But these accusations amount to almost nothing if a respected political leader does not make them. And who can beat Jejomar Binay as the most credible, if the Pulse Asia survey is accurate in showing that he is the most trusted official of the land, with a 57 percent rating from the May 30 to June 5 poll, a 15-percentage point increase from 42 percent in March?
Church hegemony
We forget that just a hundred years ago, what the Catholic Church said was what the masses believed. I even dare say that without Cardinal Sin asking people to go out to EDSA to defend the mutineers led by Ramos and Enrile, there wouldn’t be an EDSA.
Church hegemony obviously has receded, challenged and replaced by local political bosses and elites in local areas, and by media. But the entity in the modern period – even in advanced countries in the world – that determines what the masses would believe in what is going on in the nation is a country’s President or Prime Minister, and their main deputies, i.e., the Vice President or the Deputy Prime Minister.
Former President George W. Bush told Americans Iraq had weapons of mass destruction that would be used against them. His Vice President Dick Cheney even said the US should strike first before Iraq does.
Americans believed what was to be proven later as a total lie, and invaded an independent country, setting off a terrible chain reaction that led to the rise of that most despicable jihadist group, the ISIS. The scion of a haciendero clan says he will eradicate corruption, remove a corrupt Chief Justice and embark on a Tuwid na Daan reform program. From the track record, psychological profile and wealth of this man he didn’t really earn, you might think he’s sniffed too much.

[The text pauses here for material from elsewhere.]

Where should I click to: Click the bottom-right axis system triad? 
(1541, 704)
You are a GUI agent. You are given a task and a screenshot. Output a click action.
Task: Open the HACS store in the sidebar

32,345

But because he is President, many Filipinos believe him.
This is because the age of God-anointed kings or even god-kings in the scale of mankind’s collective consciousness existed not too long ago. There is still the detritus belief – even among the most educated elites – that God whispers wisdom to a President.
Aquino’s unraveling
But this is the same mass psychology that will mean the unraveling of Aquino in the coming months, as it was for Estrada when Arroyo resigned her post. A vice president, because he or she is a vice president, has nearly as much credibility and influence over people’s minds as a president has.
For Binay in a single speech to say this Administration is a failure, and has allowed corruption around him go unchecked, is equivalent to all the anti-Aquino columns written in the past five years.
Over the past five years there have been governance atrocities such as the use of pork barrel funds and finances hijacked through the Disbursement Acceleration Plan scheme to remove a Chief Justice; the very selective prosecution of three (opposition) senators while many others involved in the scam remained unscathed; the corruption at the MRT-3 that for the first time in our history a foreign ambassador protested an extortion try by government officials; the massacre of 44 elite troops and the loss of Panatag Shoal because of Aquino’s bungling. (Compared with those atrocities, who the heck would be interested in an alleged overprice of a solid-looking building, and a spic-and-span science high-school?)
We will understand soon why these governance atrocities had not created a critical mass to topple this crazy and arrogant President.
As in the twilight years of the Marcos dictatorship until a Cory emerged, and in 1998-2000 until Arroyo decided to cast her lot with the people, there hadn’t been a leader to rally and galvanize opposition against this corrupt and incompetent President.
Until now. Binay has no choice but to play that role.